**Problem statement**
Keep every line in which "Given" occurs and drop the rest of the data.

**Dataset**

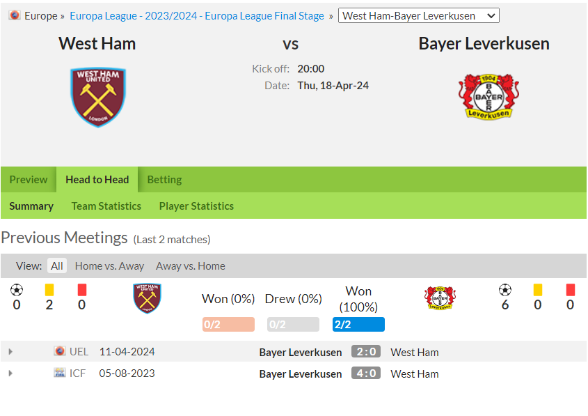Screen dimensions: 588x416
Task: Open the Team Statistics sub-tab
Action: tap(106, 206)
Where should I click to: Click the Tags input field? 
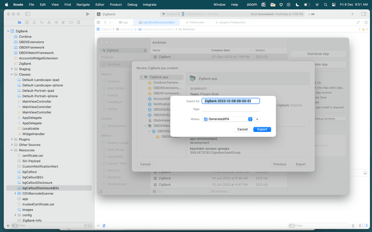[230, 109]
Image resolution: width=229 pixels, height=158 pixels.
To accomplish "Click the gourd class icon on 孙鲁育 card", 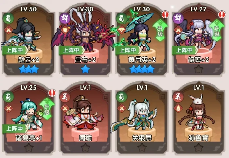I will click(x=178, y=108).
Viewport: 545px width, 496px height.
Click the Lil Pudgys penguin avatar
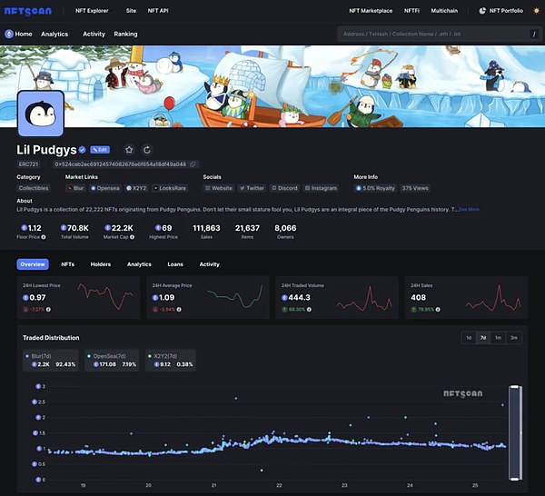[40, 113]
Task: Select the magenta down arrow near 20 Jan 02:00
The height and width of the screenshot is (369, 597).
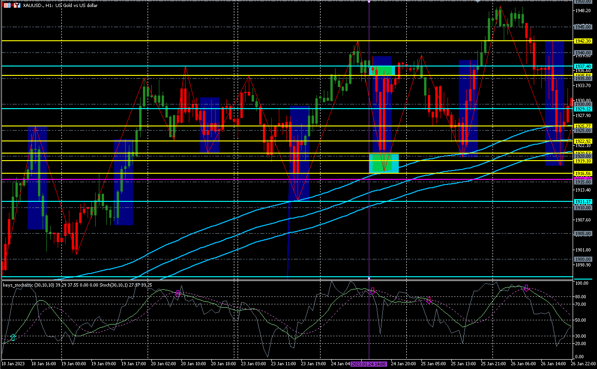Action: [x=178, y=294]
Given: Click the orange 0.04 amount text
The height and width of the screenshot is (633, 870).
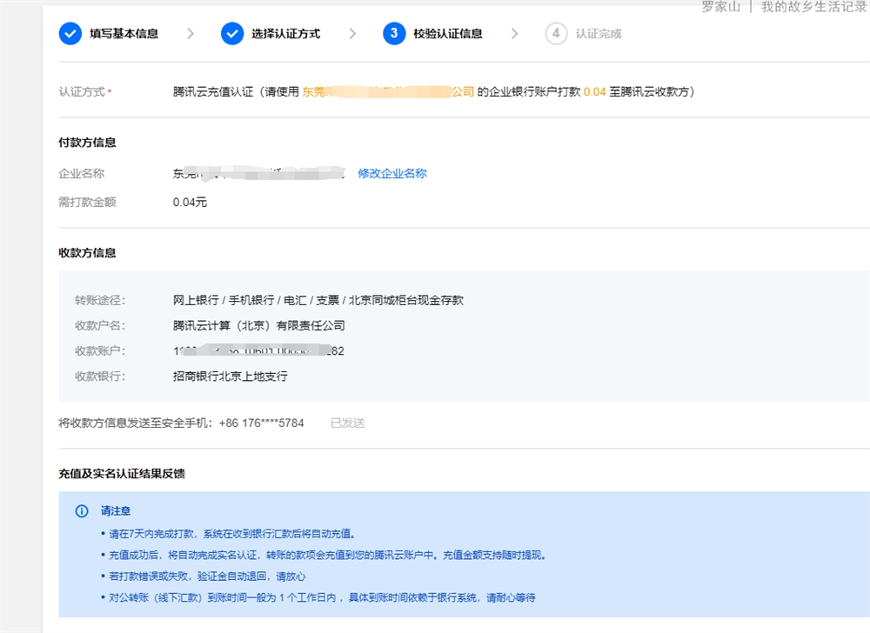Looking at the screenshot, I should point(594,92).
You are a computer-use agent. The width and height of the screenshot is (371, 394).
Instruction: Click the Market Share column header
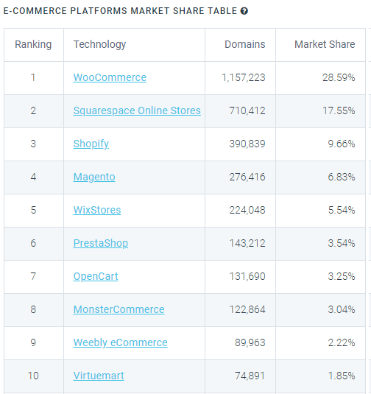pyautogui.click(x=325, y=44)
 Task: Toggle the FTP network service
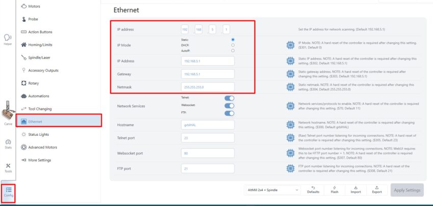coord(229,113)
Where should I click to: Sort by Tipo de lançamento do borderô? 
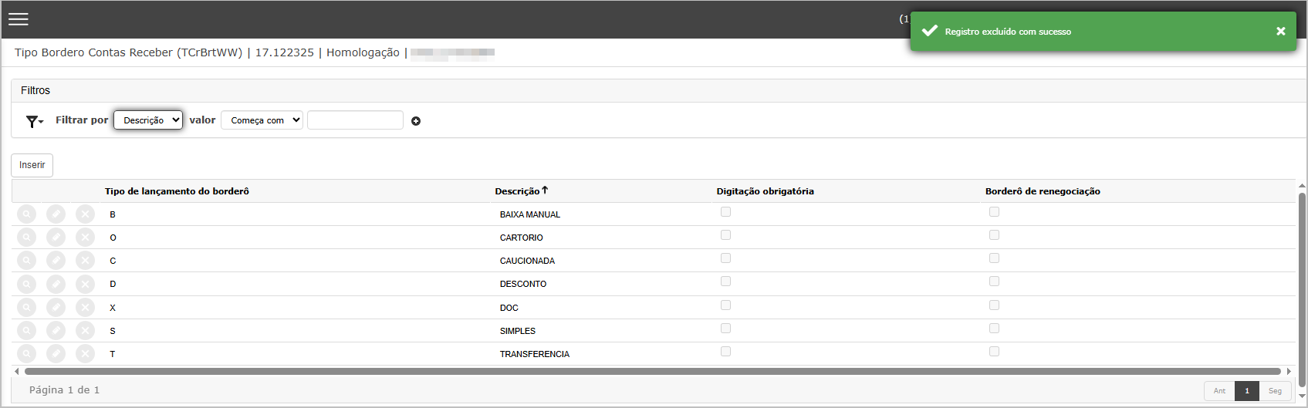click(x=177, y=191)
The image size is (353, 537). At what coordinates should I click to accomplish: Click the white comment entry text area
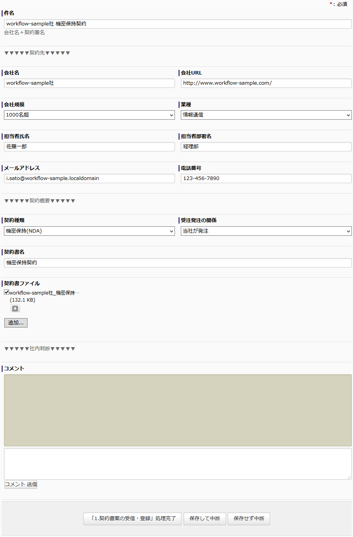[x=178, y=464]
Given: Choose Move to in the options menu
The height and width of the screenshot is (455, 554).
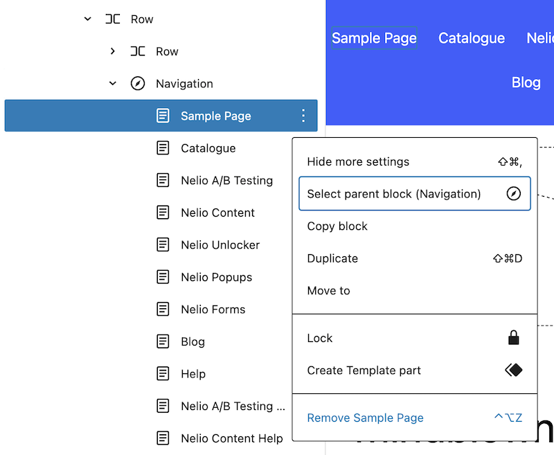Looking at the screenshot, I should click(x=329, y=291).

**Output of the exercise**
Given: Click the orange 0.04 amount text
Given: Choose Move to in the options menu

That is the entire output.